— Start of Excerpted text —

DAY 1: MURRI – JEBEL SHAMS
Still dark, we drove to Murri, a tiny village tucked into the mountains just off Route 10 between Rustaq and Ibris, to strategically park the rental car for our return 3 days later.This was going to be our biggest day, and with somewhat unreliable estimates on just how much climbing and what terrain was to be expected, a dawn start made sure we had a buffer – which turned out to be a good call. Shortly after rolling out of Murri, the terrain changed to a narrow wadi with lots of short, sharp climbs that didn’t feature on the profile, making for slow progress. Was Google, which notoriously overstates the climbing metres, accurate after all?
As the wadi widened and the sun started peaking over the mountains, we approached a small town and a large tar road with almost no traffic, other than a few construction vehicles. Our GPS log drew a straight line over the former winding track as the road carved through the mountain side – a telling clue as to the rate of development in Oman. The country continues to invest billions of US$ into road infrastructure – and the rate at which they are going, I recommend that you visit Oman rather sooner than later, while there are still gravel roads!
En route, we passed the beehive tombs of Al Ayn, dramatically lined up atop a rocky ridge, with Jebel Misht as the backdrop. The stone structures date back to 2000-3000 BC and the whole area holds UNESCO World Heritage status.
Just when we got used to the smooth riding, making good time, my cunning Google Earth short-cut turned upwards onto a 4×4 track with a loose steep descent. Oh the irony, that Neil cut his tire on a piece of glass between all the sharp rocks – that morning we had decided that carrying a spare tire for three days would be overkill, so it had remained behind in the car. Out came the tubeless plugging kit instead, which would (with some daily re-plugging) see us through to the end of the trip.

— End of Excerpted text —
— Start of Source material —

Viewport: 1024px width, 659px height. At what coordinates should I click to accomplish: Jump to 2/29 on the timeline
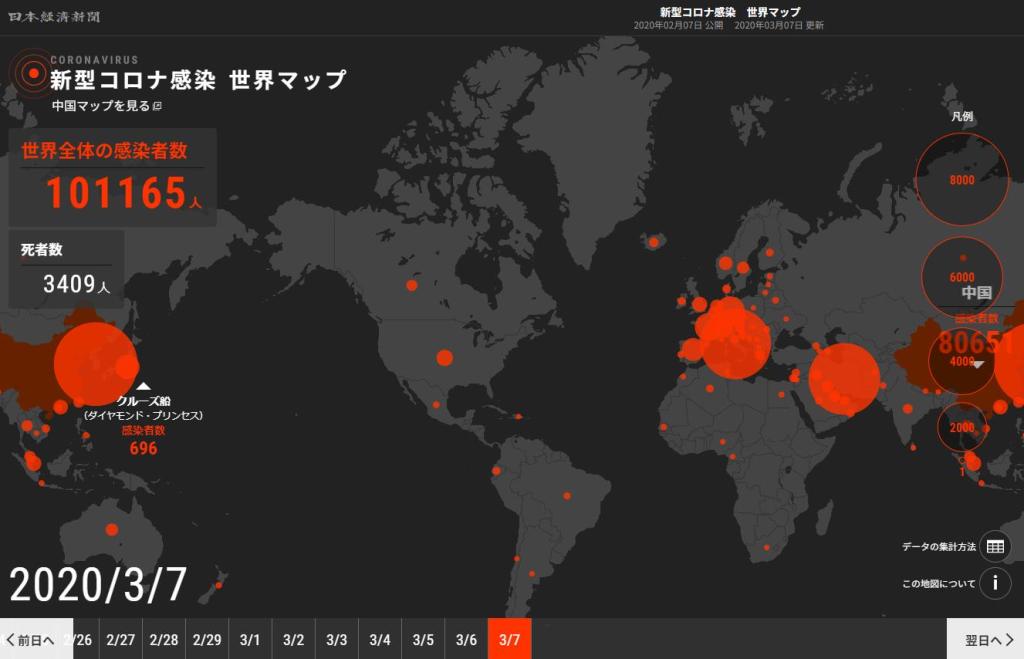tap(207, 639)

— End of Source material —

Tasks to perform:
1. From the account of the Murri to Jebel Shams ride, placed before the data, reproduce verbatim the part that opens with the words containing "DAY 1: MURRI" and closes with "accurate after all?".
2. In the account of the Murri to Jebel Shams ride, how old are the beehive tombs of Al Ayn?
3. Resume the account of the first day's ride from Murri to Jebel Shams, picking up right after its final sentence.

Answers to the exercise:
1.
DAY 1: MURRI – JEBEL SHAMS
Still dark, we drove to Murri, a tiny village tucked into the mountains just off Route 10 between Rustaq and Ibris, to strategically park the rental car for our return 3 days later.This was going to be our biggest day, and with somewhat unreliable estimates on just how much climbing and what terrain was to be expected, a dawn start made sure we had a buffer – which turned out to be a good call. Shortly after rolling out of Murri, the terrain changed to a narrow wadi with lots of short, sharp climbs that didn’t feature on the profile, making for slow progress. Was Google, which notoriously overstates the climbing metres, accurate after all?

2. They date back to 2000-3000 BC.

3.
With the light waning and the final 18km and 1300m ascent up the Jebel Shams Road ahead, we wisely declined a coffee invitation of a friendly local who was intrigued with our tire fixing efforts. Initially disappointed that the first 10km of the climb are now tarred, we soon were to thank our lucky stars – this rivals European iconic climbs like Ventoux and Alp d’Huez. If it wasn’t for the final 8km stretch of gravel, it would make for a spectacular hilltop finish at the Tour of Oman – but it’s probably just a matter of time.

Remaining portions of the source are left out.